En relisant mes notes de lecture sur “La mort de la mort”, je me suis rendu compte que ce nouvel opus est une sorte de mise à jour de l’essai qui a fait connaître Laurent Alexandre en 2011. Il s’agit en fait d’un essai multidisciplinaire très généraliste qui s’interroge de manière critique sur l’avenir de l’humanité. Avenir qui va être fortement impacté par les nouvelles technologies. On retrouve en 2024 énormément d’idées anciennes. Ce recyclage ne m’a pas dérangé outre mesure. Car certains concepts sont fondamentaux. À commencer par le dysgénisme. Avec la fin de la sélection naturelle, le génome humain se dégrade irrémédiablement, “or l'intelligence est majoritairement génétique”. Raison pour laquelle il faudra passer par l’augmentation cérébrale afin de tenter de résister un peu au “tsunami technologique”. La météo des tendances est très claire : le biologique est en déclin tandis que le technologique est en hausse exponentielle. Ainsi, “Le transhumanisme ne sera pas un choix mais une nécessité”. On peut voir dans cette phrase une critique de l’idéologie transhumaniste qui se présente comme démocratique, laissant les individus faire des choix éclairés. Mais le transhumanisme, ce n’est pas juste quelques gadgets qui viendront se greffer sur ceux qui l’auront choisi, c’est une “redéfinition radicale de ce que nous sommes et donc de nos valeurs. C'est en fait une pente glissante” sans retour en arrière possible. Et Laurent Alexandre nous met en garde contre ces dangers.

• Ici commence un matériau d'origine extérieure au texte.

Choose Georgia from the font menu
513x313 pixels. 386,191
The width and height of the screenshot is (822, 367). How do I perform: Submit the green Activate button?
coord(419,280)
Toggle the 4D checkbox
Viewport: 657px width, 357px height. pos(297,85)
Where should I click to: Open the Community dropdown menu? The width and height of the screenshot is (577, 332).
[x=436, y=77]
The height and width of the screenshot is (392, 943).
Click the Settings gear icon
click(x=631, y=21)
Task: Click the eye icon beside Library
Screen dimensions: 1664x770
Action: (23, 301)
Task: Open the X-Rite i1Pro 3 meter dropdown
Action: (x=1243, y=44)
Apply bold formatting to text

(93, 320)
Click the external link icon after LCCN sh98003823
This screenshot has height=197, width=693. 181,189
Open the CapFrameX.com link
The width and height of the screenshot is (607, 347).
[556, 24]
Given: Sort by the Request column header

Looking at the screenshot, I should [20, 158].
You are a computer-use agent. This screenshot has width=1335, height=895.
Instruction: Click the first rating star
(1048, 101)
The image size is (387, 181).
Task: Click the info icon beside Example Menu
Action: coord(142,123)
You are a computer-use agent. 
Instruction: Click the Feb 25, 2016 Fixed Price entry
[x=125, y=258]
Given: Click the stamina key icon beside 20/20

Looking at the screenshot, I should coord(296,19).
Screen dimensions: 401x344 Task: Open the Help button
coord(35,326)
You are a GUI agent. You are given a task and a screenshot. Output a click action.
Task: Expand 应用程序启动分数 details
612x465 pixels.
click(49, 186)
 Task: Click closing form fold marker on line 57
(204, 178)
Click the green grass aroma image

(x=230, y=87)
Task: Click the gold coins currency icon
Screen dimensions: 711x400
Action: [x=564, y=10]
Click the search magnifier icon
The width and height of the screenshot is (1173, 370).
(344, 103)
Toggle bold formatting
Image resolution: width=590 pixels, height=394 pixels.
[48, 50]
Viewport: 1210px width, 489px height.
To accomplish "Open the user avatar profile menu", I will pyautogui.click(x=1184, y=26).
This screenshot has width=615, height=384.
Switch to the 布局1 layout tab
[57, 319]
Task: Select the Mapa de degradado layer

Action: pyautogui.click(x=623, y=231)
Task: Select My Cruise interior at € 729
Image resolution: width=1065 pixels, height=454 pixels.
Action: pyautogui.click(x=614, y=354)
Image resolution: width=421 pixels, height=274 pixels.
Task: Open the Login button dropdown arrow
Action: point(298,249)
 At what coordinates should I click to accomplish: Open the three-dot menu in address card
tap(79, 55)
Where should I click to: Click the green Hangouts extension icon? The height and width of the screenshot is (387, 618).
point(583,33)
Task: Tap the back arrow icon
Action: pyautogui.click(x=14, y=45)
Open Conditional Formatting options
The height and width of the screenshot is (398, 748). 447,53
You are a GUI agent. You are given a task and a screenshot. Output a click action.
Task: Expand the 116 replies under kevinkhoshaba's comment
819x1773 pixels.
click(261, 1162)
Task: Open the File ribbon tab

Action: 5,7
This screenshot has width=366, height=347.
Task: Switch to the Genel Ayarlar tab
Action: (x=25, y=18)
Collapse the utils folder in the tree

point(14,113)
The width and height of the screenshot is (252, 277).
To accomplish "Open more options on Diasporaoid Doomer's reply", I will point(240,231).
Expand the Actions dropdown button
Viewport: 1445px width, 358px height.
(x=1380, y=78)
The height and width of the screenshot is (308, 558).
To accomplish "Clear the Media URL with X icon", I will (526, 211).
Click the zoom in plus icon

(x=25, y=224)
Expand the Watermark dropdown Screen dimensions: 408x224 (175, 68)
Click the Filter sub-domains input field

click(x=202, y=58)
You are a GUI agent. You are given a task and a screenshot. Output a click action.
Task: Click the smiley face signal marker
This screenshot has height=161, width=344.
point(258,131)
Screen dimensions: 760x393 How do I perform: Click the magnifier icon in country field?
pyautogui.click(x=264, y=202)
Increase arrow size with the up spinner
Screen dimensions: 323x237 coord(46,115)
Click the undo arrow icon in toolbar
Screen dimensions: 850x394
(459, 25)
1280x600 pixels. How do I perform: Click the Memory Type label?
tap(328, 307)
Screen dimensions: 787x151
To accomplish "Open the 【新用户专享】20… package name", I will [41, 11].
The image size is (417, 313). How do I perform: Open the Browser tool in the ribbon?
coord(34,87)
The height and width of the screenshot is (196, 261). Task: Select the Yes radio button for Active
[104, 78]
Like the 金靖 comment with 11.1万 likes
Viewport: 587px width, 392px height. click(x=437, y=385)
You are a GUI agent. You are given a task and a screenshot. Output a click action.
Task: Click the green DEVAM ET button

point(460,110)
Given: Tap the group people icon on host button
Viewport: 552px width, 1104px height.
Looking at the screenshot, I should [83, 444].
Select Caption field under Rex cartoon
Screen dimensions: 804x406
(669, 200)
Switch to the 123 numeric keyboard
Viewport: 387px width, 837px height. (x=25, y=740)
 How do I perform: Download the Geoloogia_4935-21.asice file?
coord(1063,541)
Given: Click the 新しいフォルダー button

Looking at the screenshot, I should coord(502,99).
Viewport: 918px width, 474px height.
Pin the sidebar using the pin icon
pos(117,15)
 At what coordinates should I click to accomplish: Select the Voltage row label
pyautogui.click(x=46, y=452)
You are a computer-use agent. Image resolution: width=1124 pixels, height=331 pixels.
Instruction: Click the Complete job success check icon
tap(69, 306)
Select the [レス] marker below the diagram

À l'ère des prothèses cérébrales, le risque de neuromanipulation, de neurohacking et donc de neurodictature est immense. Nous devons encadrer le pouvoir des neurorévolutionnaires : la maîtrise de notre cerveau va devenir le premier des droits de l'homme.
Et il le fait de manière très divertissante. Si comme moi vous aimez vous faire peur ou être fasciné par des idées originales et vertigineuses vous allez adorer. Suivez le guide.
Bienvenue (ou pas) dans un monde où “la biotransgression sera banalisée”, où “l’école ne gérera plus les savoirs mais les cerveaux”, où on fuira “dans la drogue de la réalité virtuelle”, où “le sexe ne servira plus à faire des bébés”, où il sera interdit aux médecins de soigner “sans l’autorisation des IA”. Ca sera la guerre entre posthumanistes jusqu’au-boutistes et modérés souhaitant quand même conserver plus ou moins de choses “au naturel” ou “à l’ancienne”. Pour finir “l’esprit humain va se dissoudre entièrement” dans l’IA car les posthumanistes vont l’emporter.
L'avenir de l'être humain, c'est de ne plus en être un.
Si cet essai est stimulant, il n’en est pas pour autant exempt de défauts. Déjà il y a la personnalité clivante de l’auteur. En général on adore ou on déteste. En ce qui me concerne, je trouve Laurent Alexandre pas toujours facile à cerner et à suivre. Il est parfois bavard, se répète, se contredit, exagère souvent, choque parfois. Il faut dire qu’il a le sens de la formule choc. Certaines de ses simplifications ou métaphores sont brillamment éclairantes. Il a aussi le don de nous faire voyager : dans le métavers et le multivers, l’infiniment petit et l’infiniment grand, le passé et le futur. Malgré ses défauts, j’aime bien Laurent Alexandre. Et j’ai bien aimé cet essai. Il a beau être inégal, il a le mérite d’être très accessible, en particulier à un public francophone éloigné des débats qui agitent la Silicon Valley.
La Silicon Valley et, au-delà, l'ensemble des géants du numérique deviennent les bras armés d'une stratégie visant à rendre l'homme maître de sa propre nature. Comme le dit Luc Ferry, le transhumanisme est un matérialisme qui assimile l'humain biologique à une machine que l'on peut réparer et augmenter. En ce sens, elle organise un changement de civilisation.